已知因子VIII(FVIII)在哺乳动物细胞中以非常低的水平表达。并且已知在无血清或无蛋白的培养基中因子VIII是不稳定的蛋白。各种物质的添加已经被用于提高因子VIII的稳定性和滴度。
WO 9743436公开了添加金属依赖性抑制剂和/或糜蛋白酶的抑制剂。
WO 88/08035和WO 87/04187公开了向因子VIII培养基中添加磷脂。还描述了von Willebrand因子(vWF)的共表达。
US 20050227913A1公开了OPLS通过结合C2结构域(2303-2332)而作为因子VIII聚集的抑制剂。聚集更少的因子VIII据称免疫原性更低。
K.Hansen,M.Kjalke,P.B.Rasmussen,L.Kongerslev,和M.Ezban,Cytotechnol.24(3),227-234,1997,公开了使用杆菌肽A和磷脂酰丝氨酸来阻止培养基中因子VIII的降解。

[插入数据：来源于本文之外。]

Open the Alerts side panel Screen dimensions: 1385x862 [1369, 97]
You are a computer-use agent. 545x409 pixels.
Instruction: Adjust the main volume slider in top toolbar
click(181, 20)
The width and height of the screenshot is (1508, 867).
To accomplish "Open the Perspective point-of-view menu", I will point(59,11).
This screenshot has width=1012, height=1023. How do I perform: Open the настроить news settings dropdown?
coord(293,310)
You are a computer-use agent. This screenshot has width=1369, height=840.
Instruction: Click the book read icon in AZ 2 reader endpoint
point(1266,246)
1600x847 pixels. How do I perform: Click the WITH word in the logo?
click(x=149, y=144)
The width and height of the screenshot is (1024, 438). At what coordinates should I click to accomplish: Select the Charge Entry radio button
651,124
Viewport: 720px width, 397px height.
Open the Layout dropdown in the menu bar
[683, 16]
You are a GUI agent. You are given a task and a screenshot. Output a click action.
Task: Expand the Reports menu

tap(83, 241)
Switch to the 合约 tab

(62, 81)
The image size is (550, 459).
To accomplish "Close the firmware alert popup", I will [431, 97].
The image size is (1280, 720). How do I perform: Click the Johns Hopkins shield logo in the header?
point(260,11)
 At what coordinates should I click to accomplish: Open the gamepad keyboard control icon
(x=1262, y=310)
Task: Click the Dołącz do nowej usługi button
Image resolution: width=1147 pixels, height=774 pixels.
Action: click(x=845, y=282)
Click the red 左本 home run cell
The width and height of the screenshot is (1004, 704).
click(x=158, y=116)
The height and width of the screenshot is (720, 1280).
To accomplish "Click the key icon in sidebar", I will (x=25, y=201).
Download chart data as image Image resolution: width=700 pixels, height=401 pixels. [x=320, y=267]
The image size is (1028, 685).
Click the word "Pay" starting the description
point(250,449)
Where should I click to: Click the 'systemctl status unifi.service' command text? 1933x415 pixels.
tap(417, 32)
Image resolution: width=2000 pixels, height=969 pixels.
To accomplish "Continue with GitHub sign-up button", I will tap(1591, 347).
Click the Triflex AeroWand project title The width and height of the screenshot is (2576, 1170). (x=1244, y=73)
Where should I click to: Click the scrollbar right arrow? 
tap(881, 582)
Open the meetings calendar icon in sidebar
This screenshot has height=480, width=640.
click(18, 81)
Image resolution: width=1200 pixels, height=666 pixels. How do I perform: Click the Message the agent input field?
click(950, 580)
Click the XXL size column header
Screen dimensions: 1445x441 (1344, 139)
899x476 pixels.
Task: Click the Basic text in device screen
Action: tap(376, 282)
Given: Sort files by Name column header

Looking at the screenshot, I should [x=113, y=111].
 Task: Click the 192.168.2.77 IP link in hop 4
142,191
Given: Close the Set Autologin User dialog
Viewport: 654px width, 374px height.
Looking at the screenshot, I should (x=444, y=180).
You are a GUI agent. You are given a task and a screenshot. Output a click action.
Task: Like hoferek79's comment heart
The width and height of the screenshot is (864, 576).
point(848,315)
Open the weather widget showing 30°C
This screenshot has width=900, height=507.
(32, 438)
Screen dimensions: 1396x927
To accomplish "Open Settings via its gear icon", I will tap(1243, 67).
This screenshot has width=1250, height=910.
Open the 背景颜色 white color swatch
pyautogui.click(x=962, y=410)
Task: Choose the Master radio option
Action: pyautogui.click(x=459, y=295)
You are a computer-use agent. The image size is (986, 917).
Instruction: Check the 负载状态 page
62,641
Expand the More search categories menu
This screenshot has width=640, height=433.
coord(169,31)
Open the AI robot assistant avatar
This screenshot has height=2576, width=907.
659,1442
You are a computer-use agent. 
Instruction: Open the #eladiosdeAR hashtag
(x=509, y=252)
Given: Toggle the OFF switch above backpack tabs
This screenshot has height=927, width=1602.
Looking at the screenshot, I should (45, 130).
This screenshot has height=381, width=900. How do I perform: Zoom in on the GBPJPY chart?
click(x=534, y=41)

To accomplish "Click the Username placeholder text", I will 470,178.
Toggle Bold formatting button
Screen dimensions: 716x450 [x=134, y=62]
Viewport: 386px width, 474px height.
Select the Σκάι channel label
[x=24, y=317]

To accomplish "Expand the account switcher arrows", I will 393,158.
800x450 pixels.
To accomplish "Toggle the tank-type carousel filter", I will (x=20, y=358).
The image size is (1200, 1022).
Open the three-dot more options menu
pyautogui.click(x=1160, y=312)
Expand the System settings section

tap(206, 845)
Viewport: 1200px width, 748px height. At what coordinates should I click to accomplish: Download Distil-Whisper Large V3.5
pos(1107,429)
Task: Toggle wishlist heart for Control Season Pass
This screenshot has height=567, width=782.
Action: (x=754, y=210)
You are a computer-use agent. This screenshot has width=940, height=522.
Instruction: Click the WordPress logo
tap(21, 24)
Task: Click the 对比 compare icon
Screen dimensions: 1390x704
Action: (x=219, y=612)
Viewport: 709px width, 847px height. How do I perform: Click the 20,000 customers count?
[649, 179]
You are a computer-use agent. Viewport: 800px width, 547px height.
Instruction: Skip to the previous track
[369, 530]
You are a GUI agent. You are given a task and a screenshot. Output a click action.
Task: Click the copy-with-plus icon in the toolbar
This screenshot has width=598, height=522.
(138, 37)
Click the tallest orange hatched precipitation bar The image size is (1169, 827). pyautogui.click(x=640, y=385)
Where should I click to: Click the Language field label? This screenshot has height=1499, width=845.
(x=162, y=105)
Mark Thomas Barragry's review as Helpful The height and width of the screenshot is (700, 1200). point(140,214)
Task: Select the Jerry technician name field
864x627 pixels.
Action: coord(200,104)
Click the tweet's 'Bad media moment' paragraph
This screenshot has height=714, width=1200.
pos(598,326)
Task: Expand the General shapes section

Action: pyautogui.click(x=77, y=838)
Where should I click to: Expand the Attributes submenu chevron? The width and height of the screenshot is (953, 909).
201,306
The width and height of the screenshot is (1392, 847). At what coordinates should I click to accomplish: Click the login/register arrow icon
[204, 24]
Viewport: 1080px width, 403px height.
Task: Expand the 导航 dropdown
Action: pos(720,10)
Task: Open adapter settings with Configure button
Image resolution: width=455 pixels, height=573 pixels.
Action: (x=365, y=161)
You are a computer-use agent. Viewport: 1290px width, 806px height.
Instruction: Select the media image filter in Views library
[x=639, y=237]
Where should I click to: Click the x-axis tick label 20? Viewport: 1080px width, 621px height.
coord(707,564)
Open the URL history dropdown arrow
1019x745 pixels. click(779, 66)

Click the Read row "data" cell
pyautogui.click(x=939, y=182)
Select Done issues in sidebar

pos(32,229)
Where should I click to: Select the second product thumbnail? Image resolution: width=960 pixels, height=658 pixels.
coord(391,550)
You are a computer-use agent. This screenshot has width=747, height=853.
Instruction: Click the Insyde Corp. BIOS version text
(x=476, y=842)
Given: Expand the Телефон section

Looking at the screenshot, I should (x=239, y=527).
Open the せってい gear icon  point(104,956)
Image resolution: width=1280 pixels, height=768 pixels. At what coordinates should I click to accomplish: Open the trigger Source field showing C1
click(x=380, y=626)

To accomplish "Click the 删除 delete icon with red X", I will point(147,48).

WO 90/02175A1公开了在存在蛋白酶抑制剂以阻止多肽降解的条件下,通过培养真核细胞生产重组多肽的方法。
EP 1707634A1公开了相当大量的因子VIII缔合在细胞表面,可以通过用高离子强度的缓冲液清洗将其洗脱。
因此,仍然需要改进的生产方法以便提高因子VIII多肽的总产率和/或降低生产成本。
发明概述
本发明的第一个方面涉及一种生产因子VIII多肽的方法,所述方法包括以下步骤:a)在用于表达所述因子VIII多肽的条件下培养表达因子VIII多肽的哺乳动物细胞,所述培养条件包括包含C2结构域配体的细胞培养基,和b)通过合适的方法从哺乳动物细胞分离表达的因子VIII多肽。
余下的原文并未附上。